Silly school stats

Stuff reports:

They are Christchurch’s moon shot children, travelling thousands of extra kilometres every week to avoid their local high school.

Students travel a total of 171,000 kilometres a day getting to Christchurch schools, but would save 71,000km a day if they went to their nearest school, a new study has found.

The 71,000km daily saving, which is four times the distance from Christchurch to London, comes to about 355,000km of extra travel a week – close to the 384,000km distance to the moon from Earth.

With around 20,000 students the finding is effectively that the average student travels an extra 2 km (each way) a day to get to their desired school. Wow wee.

They then multiply that up to try and sound impressive.

Here’s something equally silly.

Two million New Zealanders travel an (say) average 20 kms a day to get to their desired workplace, rather than the one closest to them.

That is 200 million kms travelled a week or the distance from the Sun to Mars.

Over a year that is equal to three trips to Pluto. All because people choose to work not at their closest business.

Devonport said parents needed more information to make better decisions about where to send their child.

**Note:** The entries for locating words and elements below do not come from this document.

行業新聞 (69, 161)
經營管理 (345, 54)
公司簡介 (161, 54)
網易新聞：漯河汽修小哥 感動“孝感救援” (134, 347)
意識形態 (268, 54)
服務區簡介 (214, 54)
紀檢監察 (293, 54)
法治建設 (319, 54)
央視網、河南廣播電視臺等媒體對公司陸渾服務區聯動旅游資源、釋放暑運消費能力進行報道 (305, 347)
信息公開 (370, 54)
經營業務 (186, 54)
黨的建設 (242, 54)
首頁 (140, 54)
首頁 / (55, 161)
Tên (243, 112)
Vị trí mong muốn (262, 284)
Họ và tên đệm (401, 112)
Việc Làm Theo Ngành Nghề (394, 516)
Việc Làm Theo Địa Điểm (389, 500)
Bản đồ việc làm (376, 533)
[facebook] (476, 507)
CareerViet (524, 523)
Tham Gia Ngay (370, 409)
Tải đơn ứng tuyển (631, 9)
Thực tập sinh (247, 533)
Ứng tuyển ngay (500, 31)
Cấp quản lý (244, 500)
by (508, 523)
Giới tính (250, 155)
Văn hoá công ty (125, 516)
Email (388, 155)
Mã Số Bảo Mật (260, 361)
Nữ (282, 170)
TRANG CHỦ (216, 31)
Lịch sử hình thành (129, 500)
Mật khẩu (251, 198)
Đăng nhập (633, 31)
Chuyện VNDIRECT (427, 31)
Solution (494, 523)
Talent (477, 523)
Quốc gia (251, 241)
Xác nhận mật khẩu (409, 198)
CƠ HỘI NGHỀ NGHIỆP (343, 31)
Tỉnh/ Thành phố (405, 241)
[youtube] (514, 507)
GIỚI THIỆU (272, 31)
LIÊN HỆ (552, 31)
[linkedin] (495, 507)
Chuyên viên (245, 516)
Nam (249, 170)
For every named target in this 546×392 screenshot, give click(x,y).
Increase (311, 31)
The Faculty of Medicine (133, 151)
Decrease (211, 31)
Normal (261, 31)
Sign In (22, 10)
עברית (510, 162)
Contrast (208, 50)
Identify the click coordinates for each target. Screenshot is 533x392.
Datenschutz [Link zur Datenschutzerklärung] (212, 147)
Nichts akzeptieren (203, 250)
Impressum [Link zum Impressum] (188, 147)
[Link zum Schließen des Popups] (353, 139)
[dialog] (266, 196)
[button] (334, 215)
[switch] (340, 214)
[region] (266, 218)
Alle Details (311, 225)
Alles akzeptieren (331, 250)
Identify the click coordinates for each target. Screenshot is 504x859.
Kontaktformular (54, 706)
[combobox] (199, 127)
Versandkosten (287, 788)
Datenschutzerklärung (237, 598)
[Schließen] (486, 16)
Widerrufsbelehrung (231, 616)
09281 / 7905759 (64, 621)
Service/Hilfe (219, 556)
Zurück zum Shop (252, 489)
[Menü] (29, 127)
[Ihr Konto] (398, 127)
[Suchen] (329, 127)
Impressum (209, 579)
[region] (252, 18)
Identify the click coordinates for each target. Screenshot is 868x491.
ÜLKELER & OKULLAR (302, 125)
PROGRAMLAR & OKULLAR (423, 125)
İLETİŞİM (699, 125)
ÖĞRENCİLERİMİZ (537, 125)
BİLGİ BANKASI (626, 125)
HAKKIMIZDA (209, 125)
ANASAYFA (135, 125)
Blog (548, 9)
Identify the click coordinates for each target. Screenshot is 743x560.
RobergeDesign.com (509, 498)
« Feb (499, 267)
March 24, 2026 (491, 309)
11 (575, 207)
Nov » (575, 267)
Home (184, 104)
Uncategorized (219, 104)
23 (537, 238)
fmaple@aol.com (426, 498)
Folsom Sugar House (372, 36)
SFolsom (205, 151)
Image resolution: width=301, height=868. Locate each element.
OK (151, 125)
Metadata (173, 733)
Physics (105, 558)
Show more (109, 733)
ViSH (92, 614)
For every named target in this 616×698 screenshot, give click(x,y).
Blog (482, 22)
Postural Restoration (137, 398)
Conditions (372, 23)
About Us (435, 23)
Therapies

Don’t you love the assumption. Parents are making bad decisions because they are choosing not to send their kids to the nearest school. How dare they.

The parents of school age kids I know do not make school decisions lightly. They regard it as one of the most crucial decisions for their children’s future. They spend a lot of time visiting schools, talking to other parents, reading ERO reports etc. But it seems they need to make better decisions according to this research because some parents decide not to attend the nearest school.

“The data used in this research was only available on request from NZQA. As a result, parents may be relying on potentially unverified and anecdotal information to form a perception of school quality when choosing a school for their child,” he wrote in the report.

How dare parents make decisions based on anecdotal evidence such as talking to other parents.

“If parents exercise choice when sending their child to school in the absence of easily understandable statistical information, they could potentially rely on stereotypes, prejudices, or misinformation to make their decision.”

“These results provide some evidence to the conclusion reached in previous research that parents avoid their closest school if there are perceived quality issues with it.”

Devonport also calculated which school rolls would grow if pupils attended their nearest school, effectively highlighting which schools were being bypassed by parents.

Linwood College, Mairehau High School and Hornby High School would all see their rolls swell by more than 200 per cent.

The answer is not to force people to attend schools they don’t want to.